Updated in: 28 February 2024 - 12:38

UK Foreign Secretary Welcomes New US Anti-Russian Sanctions

TEHRAN (defapress) - The UK Foreign and Commonwealth Office welcomes Washington’s second round of sanctions imposed on Russia over the Skripal case, new UK Foreign Secretary Dominic Raab wrote on Twitter on Saturday.
News ID: 78266
Publish Date: 04August 2019 - 13:09

UK Foreign Secretary Welcomes New US Anti-Russian Sanctions"We welcome unwavering US support today, with the introduction of Chemical & Biological Weapons Sanctions in response to Russia’s use of a deadly nerve agent in Salisbury. Continued global response shows we will not stand & watch these horrific weapons be used without consequences," Raab wrote, TASS news agency reported.

On August 1, US President Donald Trump signed an executive order, which stipulates the procedure of sanctioning the country found to have breached the US Chemical and Biological Weapons Control and Warfare Elimination Act of 1991. The act was used as a legal justification for slapping the first round of sanctions on Russia over the Skripal case at the end of August in 2018. The second round of sanctions goes into force on August 19 and will be in effect for a year, the US Department of State said. The new sanctions will include a prohibition on US banks from lending non-ruble denominated funds to the Russian government.
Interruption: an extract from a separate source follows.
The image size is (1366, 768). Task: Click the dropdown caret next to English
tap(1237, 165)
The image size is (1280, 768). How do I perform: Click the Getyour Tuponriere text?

According to London, former Russian military intelligence (GRU) Colonel Sergei Skripal, who had been convicted in Russia of spying for Great Britain and later swapped for Russian intelligence officers, and his daughter Yulia suffered the effects of an alleged nerve agent in the British city of Salisbury on March 4.

The toxic chemical was sprayed on their door handle. Claiming that the substance used in the attack had been a Novichok-class nerve agent developed in the Soviet Union, London rushed to accuse Russia of being involved in the incident. Moscow rejected all of the United Kingdom’s accusations, saying that a program aimed at developing such a substance had existed neither in the Soviet Union nor in Russia. Britain’s military chemical laboratory at Porton Down failed to pinpoint the origin of the substance that poisoned the Skripals.